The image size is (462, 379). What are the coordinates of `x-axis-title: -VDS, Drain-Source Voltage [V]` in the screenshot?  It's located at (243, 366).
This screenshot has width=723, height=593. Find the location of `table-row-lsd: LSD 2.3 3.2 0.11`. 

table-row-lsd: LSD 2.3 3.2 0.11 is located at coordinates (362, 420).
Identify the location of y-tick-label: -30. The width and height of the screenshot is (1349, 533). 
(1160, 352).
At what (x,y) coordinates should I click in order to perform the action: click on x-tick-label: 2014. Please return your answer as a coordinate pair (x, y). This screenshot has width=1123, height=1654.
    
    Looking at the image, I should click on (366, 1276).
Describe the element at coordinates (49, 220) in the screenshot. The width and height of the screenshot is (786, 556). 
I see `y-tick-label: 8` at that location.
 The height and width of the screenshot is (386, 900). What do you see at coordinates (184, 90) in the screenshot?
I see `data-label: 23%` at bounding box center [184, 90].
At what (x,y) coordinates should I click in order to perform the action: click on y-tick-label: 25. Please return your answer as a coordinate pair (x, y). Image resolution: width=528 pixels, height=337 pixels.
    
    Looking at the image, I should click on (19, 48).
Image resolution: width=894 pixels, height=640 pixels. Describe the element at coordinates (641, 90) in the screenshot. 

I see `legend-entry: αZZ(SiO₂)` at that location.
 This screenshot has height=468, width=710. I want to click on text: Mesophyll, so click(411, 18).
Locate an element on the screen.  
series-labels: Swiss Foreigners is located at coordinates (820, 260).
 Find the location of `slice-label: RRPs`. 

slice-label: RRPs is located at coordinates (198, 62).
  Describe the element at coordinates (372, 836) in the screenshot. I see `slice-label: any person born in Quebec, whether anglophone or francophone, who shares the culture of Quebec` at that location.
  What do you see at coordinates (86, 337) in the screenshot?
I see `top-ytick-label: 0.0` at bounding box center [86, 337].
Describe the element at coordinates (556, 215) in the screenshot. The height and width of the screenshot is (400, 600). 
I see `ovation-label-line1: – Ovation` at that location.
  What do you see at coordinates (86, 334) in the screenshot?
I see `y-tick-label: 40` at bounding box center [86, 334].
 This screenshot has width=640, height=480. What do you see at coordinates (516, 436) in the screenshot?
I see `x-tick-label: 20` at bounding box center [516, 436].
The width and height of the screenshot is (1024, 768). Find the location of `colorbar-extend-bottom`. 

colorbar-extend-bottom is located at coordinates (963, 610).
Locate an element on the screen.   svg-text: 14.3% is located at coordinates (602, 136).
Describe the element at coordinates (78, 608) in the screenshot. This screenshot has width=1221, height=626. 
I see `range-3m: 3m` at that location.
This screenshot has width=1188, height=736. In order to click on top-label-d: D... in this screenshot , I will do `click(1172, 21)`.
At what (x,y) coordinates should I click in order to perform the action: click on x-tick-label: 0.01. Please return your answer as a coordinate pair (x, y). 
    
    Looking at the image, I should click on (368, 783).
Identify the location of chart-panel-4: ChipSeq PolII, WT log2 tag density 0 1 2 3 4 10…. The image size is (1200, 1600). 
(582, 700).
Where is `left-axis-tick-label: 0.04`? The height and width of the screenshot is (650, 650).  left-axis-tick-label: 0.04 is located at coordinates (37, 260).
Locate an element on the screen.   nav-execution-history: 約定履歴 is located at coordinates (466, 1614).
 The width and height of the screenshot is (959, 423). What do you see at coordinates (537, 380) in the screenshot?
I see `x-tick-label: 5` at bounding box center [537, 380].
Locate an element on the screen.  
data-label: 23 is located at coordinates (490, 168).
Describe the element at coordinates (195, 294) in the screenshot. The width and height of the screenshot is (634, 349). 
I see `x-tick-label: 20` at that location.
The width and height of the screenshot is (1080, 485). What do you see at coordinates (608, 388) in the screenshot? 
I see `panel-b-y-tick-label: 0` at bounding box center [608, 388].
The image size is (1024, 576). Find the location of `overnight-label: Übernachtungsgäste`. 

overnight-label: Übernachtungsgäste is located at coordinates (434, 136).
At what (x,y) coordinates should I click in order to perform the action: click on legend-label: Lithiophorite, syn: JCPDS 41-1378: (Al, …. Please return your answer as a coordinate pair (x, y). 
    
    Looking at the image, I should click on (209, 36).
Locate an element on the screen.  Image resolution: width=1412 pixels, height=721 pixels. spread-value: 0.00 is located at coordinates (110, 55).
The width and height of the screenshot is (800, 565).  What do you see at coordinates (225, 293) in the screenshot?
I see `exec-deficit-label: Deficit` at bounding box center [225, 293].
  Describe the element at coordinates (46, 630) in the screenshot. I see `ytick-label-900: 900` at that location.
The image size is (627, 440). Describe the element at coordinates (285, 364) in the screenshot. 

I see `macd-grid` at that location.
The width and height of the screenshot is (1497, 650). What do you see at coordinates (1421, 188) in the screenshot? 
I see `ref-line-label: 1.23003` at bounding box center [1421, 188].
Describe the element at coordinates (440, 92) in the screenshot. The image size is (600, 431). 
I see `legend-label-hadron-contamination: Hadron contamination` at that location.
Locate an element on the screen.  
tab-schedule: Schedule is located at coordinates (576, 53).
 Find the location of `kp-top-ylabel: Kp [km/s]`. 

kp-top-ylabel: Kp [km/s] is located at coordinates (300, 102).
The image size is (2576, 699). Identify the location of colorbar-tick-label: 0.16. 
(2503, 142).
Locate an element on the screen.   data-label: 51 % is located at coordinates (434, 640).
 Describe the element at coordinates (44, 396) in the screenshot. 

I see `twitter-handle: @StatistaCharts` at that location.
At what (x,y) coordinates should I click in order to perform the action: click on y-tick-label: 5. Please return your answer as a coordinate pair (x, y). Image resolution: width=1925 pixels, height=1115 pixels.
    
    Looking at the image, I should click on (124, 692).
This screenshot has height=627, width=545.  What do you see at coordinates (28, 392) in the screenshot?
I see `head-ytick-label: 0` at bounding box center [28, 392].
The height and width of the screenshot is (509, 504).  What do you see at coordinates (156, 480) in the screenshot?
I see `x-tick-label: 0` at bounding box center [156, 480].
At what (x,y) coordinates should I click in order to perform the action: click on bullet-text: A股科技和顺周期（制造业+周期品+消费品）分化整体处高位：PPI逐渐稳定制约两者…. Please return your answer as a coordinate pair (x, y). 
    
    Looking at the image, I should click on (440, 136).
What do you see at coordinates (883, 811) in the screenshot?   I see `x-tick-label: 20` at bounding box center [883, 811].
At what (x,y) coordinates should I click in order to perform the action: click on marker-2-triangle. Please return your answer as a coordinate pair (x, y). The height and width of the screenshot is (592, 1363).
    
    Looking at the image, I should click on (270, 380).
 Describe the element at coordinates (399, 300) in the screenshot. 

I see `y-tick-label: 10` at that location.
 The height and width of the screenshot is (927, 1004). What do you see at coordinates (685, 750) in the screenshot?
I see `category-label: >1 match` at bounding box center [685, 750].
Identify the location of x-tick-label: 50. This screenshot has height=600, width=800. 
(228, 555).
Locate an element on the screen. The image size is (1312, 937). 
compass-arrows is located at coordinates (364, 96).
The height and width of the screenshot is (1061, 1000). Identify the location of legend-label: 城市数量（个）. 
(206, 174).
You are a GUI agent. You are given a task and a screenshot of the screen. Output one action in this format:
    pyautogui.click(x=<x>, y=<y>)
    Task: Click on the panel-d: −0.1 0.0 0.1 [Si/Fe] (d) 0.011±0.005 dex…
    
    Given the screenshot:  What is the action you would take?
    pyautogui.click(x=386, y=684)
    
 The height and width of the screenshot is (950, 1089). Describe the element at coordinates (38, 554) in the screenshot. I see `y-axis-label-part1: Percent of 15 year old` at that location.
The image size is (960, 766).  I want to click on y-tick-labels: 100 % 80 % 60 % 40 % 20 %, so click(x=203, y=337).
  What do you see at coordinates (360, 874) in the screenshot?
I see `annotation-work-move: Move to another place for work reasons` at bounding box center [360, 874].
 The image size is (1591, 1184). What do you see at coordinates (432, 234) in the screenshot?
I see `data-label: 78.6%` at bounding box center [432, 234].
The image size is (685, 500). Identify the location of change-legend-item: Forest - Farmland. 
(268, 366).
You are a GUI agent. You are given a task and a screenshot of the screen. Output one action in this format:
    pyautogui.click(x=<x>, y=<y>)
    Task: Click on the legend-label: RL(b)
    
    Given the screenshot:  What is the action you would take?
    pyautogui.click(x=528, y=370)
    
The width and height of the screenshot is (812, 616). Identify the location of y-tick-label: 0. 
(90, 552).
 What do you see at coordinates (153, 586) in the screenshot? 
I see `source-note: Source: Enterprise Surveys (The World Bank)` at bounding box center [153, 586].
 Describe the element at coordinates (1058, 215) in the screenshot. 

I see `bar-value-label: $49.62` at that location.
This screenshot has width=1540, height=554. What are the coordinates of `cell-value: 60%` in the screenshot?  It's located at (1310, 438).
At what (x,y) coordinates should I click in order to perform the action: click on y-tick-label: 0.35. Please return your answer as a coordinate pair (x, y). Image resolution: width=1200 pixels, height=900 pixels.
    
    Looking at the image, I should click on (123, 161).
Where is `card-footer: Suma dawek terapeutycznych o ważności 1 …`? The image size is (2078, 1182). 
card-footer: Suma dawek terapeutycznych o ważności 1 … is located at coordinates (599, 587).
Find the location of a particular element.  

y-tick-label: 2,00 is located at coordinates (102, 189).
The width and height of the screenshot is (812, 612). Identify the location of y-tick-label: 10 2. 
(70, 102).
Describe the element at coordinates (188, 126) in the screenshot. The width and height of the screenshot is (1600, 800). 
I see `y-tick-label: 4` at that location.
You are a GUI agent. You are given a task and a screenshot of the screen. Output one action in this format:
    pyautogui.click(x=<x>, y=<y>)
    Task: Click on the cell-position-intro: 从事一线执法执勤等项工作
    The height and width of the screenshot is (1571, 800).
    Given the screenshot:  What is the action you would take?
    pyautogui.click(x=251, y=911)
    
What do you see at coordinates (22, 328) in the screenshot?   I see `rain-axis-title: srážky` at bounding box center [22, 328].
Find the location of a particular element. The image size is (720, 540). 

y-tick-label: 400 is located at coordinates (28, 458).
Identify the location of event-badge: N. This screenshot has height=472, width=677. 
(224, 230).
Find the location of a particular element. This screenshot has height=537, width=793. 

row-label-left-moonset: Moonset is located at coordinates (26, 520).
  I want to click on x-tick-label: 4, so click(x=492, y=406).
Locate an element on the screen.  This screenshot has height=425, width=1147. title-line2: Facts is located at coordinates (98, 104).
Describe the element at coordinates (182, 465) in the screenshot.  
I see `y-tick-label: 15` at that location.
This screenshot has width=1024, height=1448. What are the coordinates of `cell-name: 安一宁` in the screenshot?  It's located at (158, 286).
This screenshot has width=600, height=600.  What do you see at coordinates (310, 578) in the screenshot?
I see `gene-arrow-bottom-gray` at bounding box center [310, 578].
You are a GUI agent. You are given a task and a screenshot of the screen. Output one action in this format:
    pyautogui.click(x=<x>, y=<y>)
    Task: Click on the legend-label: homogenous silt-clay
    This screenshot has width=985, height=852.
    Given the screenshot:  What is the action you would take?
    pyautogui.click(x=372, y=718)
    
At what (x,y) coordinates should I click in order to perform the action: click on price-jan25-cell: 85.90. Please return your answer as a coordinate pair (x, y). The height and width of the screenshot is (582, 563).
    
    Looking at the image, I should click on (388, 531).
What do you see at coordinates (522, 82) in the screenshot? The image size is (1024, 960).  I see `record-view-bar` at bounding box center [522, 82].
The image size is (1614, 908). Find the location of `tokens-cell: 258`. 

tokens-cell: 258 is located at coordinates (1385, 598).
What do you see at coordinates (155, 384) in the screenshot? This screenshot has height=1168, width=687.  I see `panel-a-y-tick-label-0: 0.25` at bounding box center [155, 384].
════════════════════
INSTRUCTIONS TO FOLLOW:
Format the lines from the one containing "Describe the element at coordinates (1058, 215)" through the one containing "This screenshot has width=1540, height=554.", both included, as a JSON list of strings with one string per line and blank lines left out.

PROBLEM SOLUTION:
[
  " Describe the element at coordinates (1058, 215) in the screenshot. ",
  "I see `bar-value-label: $49.62` at that location.",
  "This screenshot has width=1540, height=554. What are the coordinates of `cell-value: 60%` in the screenshot?  It's located at (1310, 438)."
]